Fig. 1 Esquema da ligação de corte com chapa simples.
Os métodos de cálculo tradicionais utilizados neste trabalho baseiam-se nas recomendações apresentadas na Parte 10 do AISC Manual (2017). Na Parte 10 do AISC Manual são apresentadas duas abordagens para o dimensionamento de ligações de corte com chapa simples. A primeira, para configurações "convencionais", oferece algumas simplificações caso sejam cumpridas determinadas limitações dimensionais. A segunda, para configurações "estendidas", é mais amplamente aplicável, mas sem as simplificações permitidas para o dimensionamento de configurações convencionais.

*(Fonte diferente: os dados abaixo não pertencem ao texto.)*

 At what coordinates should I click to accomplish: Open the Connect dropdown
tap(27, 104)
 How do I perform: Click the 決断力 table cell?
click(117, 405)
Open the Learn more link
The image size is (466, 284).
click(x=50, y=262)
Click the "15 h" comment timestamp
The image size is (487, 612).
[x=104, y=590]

Especificamente, as configurações convencionais devem ter uma única fila vertical com entre 2 e 12 parafusos, a distância entre a linha de parafusos e a linha de soldadura, a, deve ser igual ou inferior a 3,5 in., os parafusos devem estar em furos normalizados ou furos de rasgo curto transversais à reação do elemento, a distância ao bordo vertical, lev, deve satisfazer os requisitos mínimos de distância ao bordo da Tabela J3.4 da AISC Specification (2016), a distância ao bordo horizontal, leh, deve ser maior ou igual a 2d, onde d é o diâmetro do parafuso, e a espessura da chapa, tp, ou a espessura da alma da viga, tw, deve satisfazer os requisitos de espessura máxima.
A principal simplificação de dimensionamento para ligações que cumprem estes requisitos é que a resistência do grupo de parafusos pode ser avaliada da seguinte forma: a resistência ao corte dos parafusos é verificada utilizando a excentricidade indicada na Tabela 10-9 do AISC Manual (2017) e o esmagamento e o rasgamento são verificados assumindo que a reação é aplicada concentricamente. Esta simplificação evita a necessidade de considerar o rasgamento num grupo de parafusos carregado excentricamente. Para os cálculos de configuração estendida, onde o rasgamento é considerado na determinação da resistência do grupo de parafusos carregado excentricamente, são utilizados dois métodos diferentes. O primeiro método é uma aproximação conservadora de uso corrente conhecida como o método do "parafuso veneno". Neste método, a resistência do grupo de parafusos carregado excentricamente é obtida identificando a menor resistência possível para qualquer um dos parafusos em qualquer direção de força, utilizando depois esse valor de resistência em conjunto com um valor de C das tabelas da Parte 7 do AISC Manual (2017). Os valores de C indicados nas tabelas são calculados pelo método do centro instantâneo de rotação (IC). O segundo método consiste em utilizar o método modificado do centro instantâneo de rotação desenvolvido por Denavit et al. (2021), no qual o rasgamento é considerado explicitamente no procedimento iterativo para determinar a resistência do grupo de parafusos.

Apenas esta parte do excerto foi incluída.